Document extract:
Your paranoia is founded in logic, and I don't dispute it. There *is* information out there about us. There are harvesters, and companies willing to sell the data. Our government is extremely interested in our social behavior, and they'll spare no expense to analyze it. But under all of this, we're still human, and by our nature we'll err. And by our nature we'll also forgive, because we have to. The Ministry of Love runs the future you describe, and if that's a future we're looking at, I recommend that students enjoy their lives online, because the future doesn't hold much for them.
The thing is, and this is getting seriously off the topic of my post, but we're adaptive. We know we're not perfect, and we know we'll not always make the right decision. We'll adapt to the long-term consequences of social networks just like we adapt to anything else, believe it or not. And there's nothing particularly virtuous about being a ghost in the system (Gary Marx's theories on identity are very interesting), and even if we were perfect angels - look who got elected our president! Someone with a history of DWI - someone who wouldn't go on the record saying they *didn't* use cocaine! Like it or not, we accept and deal with our flaws.

Set exercise:
Reproduce the passage on online privacy word for word, starting at "The thing is, and" and ending at "with our flaws.".

Available data:
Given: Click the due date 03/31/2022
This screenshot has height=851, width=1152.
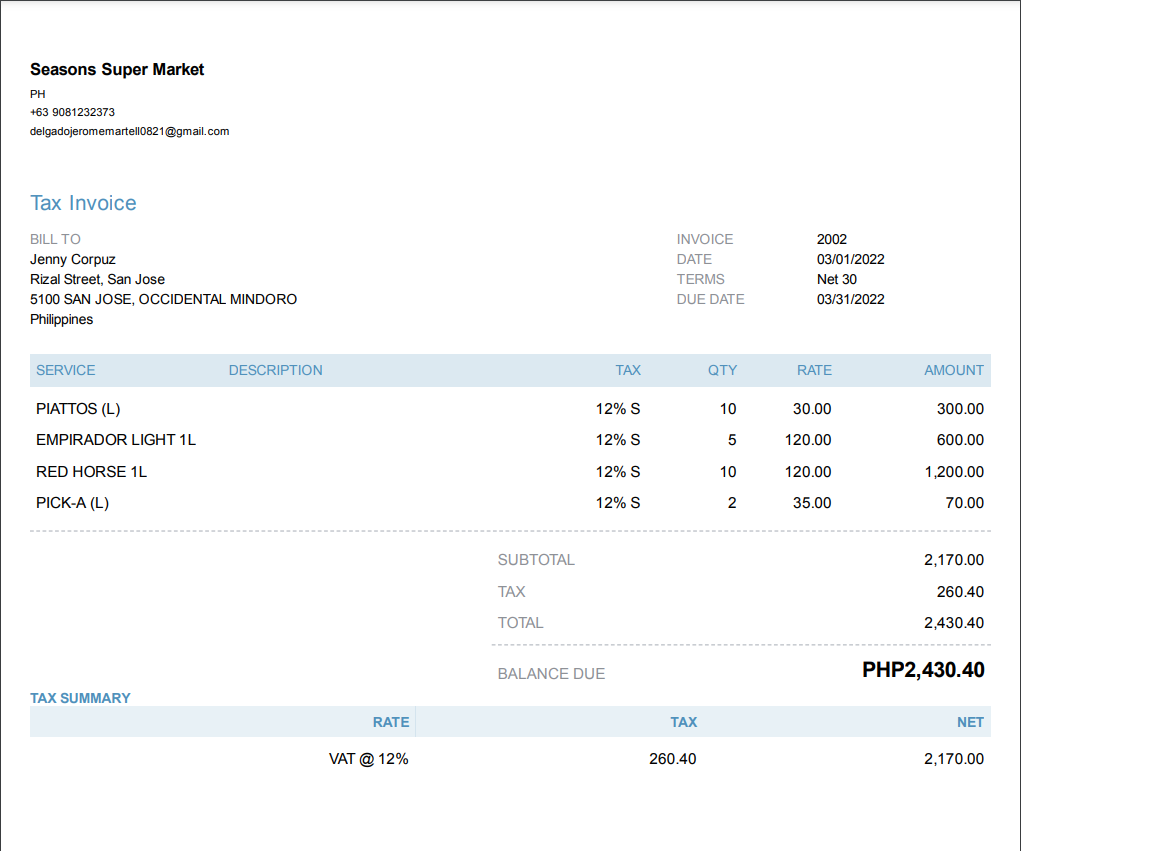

Full output:
The thing is, and this is getting seriously off the topic of my post, but we're adaptive. We know we're not perfect, and we know we'll not always make the right decision. We'll adapt to the long-term consequences of social networks just like we adapt to anything else, believe it or not. And there's nothing particularly virtuous about being a ghost in the system (Gary Marx's theories on identity are very interesting), and even if we were perfect angels - look who got elected our president! Someone with a history of DWI - someone who wouldn't go on the record saying they *didn't* use cocaine! Like it or not, we accept and deal with our flaws.